[Start Data supplied]
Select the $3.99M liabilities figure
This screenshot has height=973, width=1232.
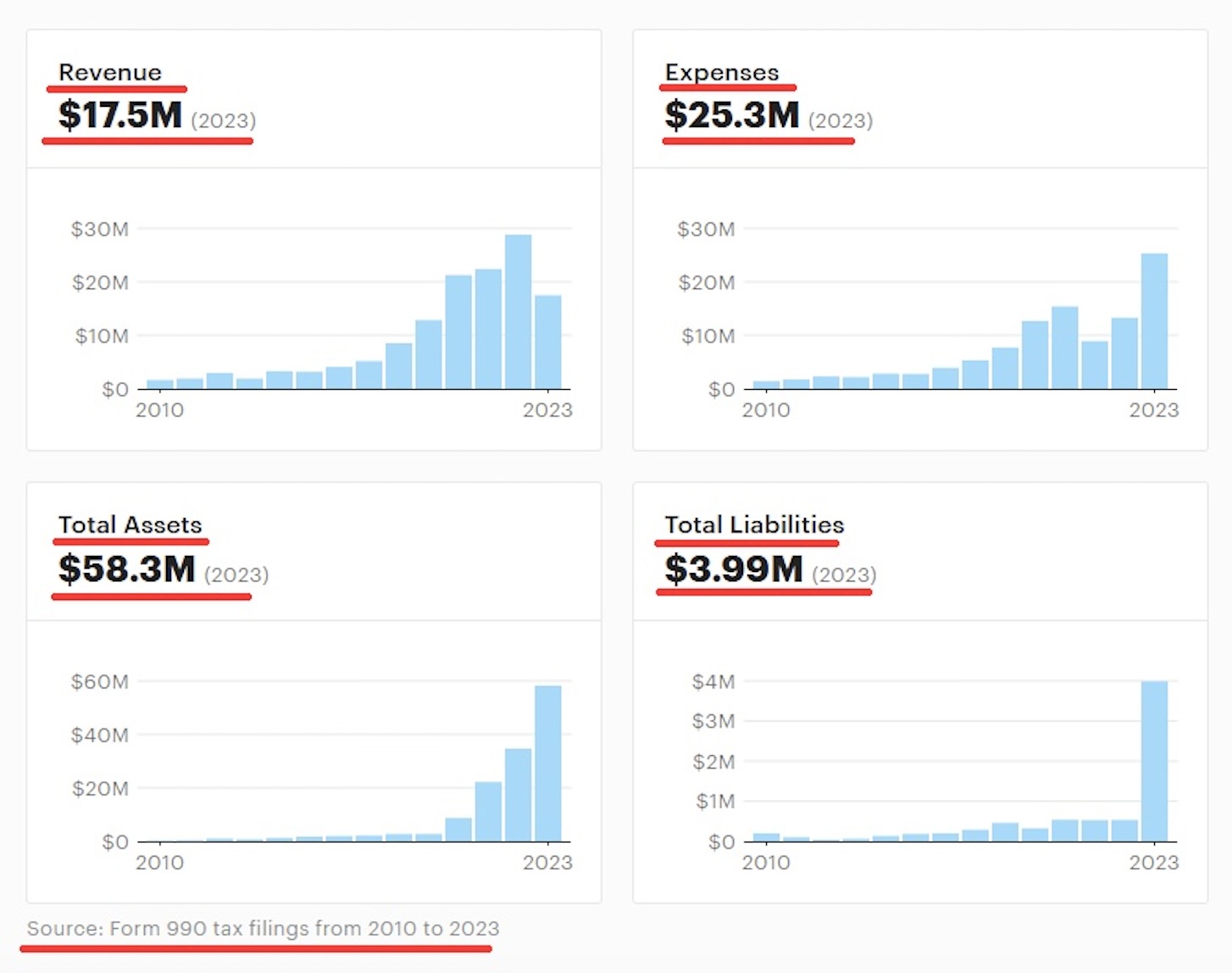734,569
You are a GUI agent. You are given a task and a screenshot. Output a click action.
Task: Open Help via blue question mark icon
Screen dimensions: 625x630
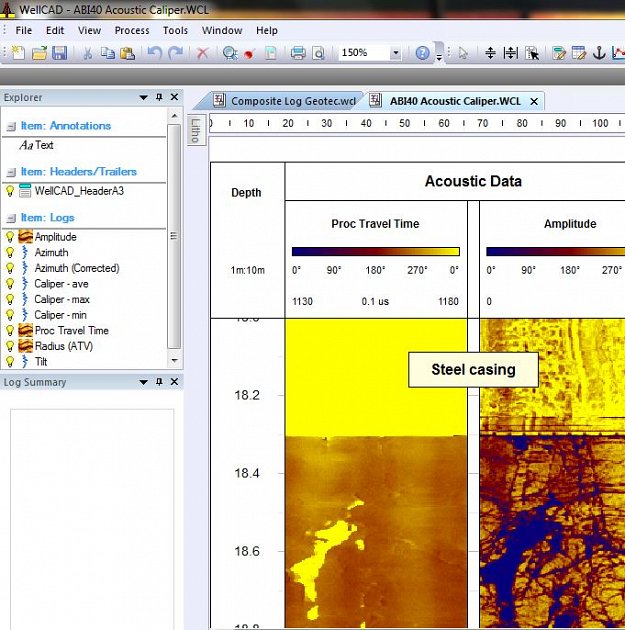pyautogui.click(x=422, y=53)
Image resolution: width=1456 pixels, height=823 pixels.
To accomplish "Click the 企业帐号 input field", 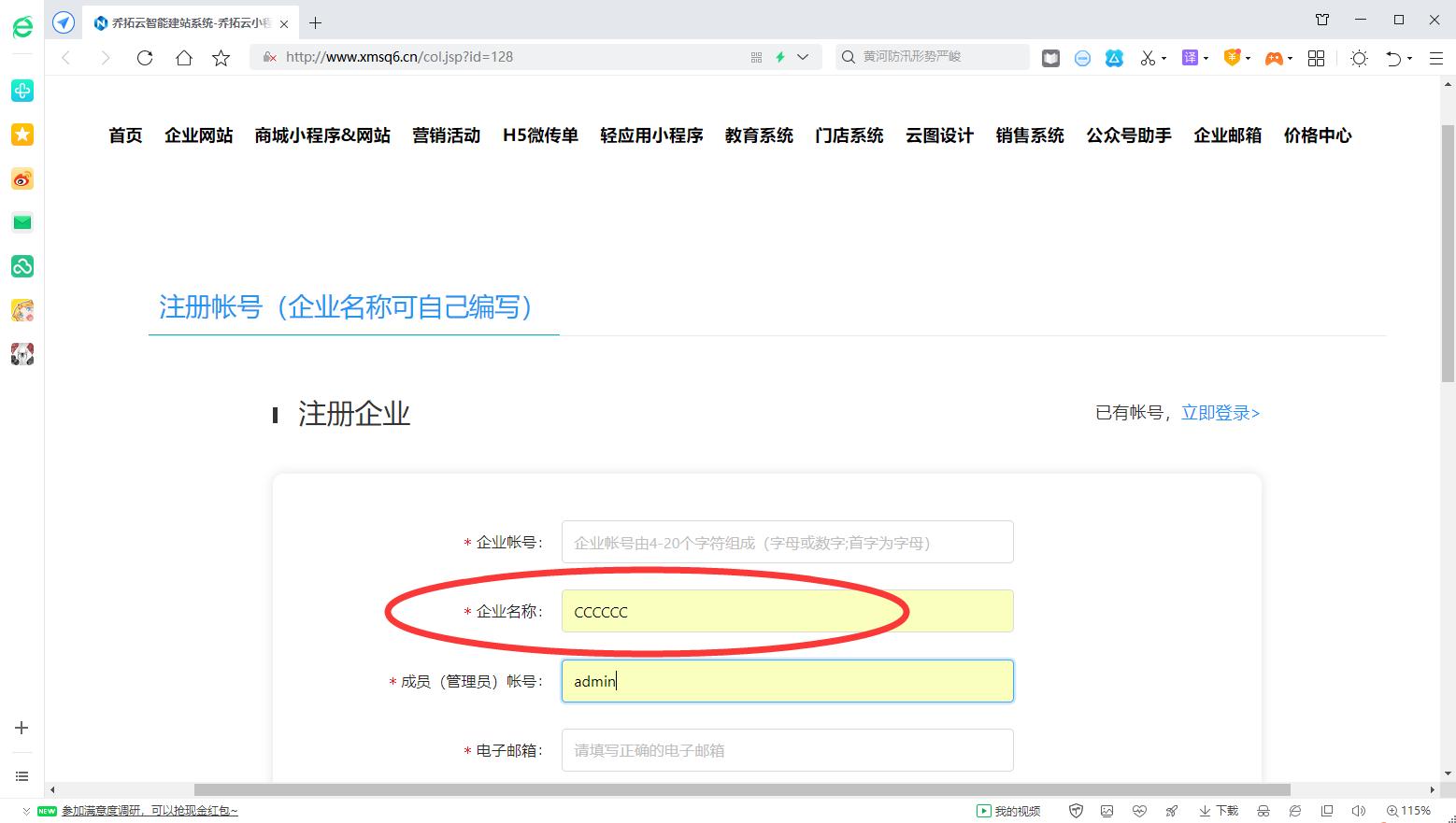I will click(785, 542).
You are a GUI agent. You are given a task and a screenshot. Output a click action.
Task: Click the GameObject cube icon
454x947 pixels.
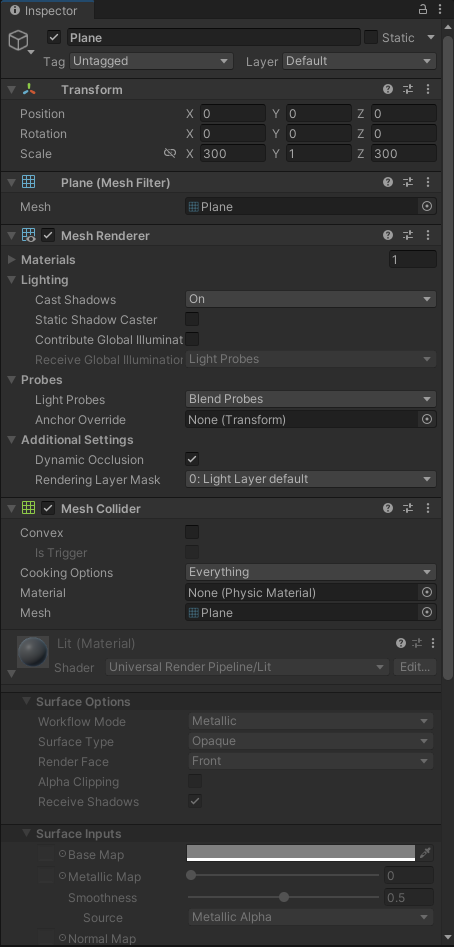[x=18, y=41]
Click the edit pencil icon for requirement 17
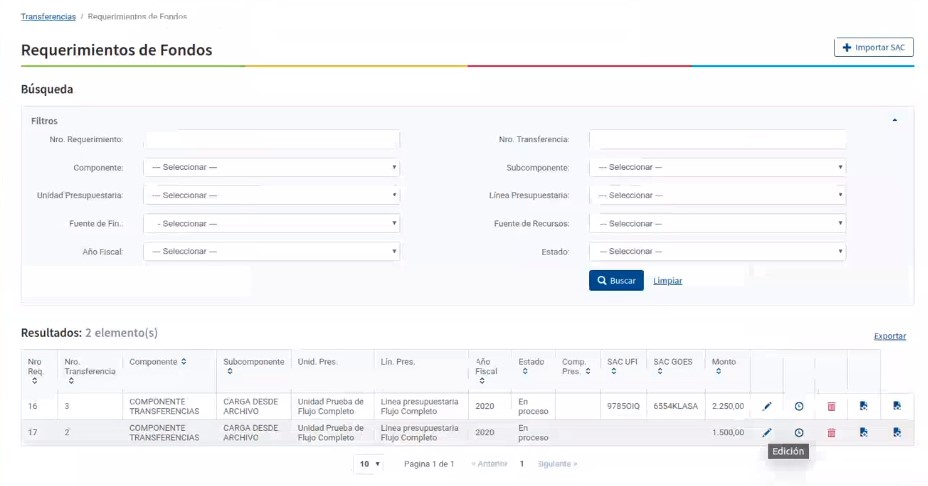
[End Data supplied]
*Task directions:* Reproduce every line of the records from the beginning through the line containing "pyautogui.click(x=422, y=53)", both ends included, and raise each coordinate in the answers by 90 while the requests keep their original numbers. Leave the pictures out.

*Answer to the task:*
Select the $3.99M liabilities figure
This screenshot has height=973, width=1232.
824,659
You are a GUI agent. You are given a task and a screenshot. Output a click action.
Task: Open Help via blue question mark icon
Screen dimensions: 625x630
pyautogui.click(x=512, y=143)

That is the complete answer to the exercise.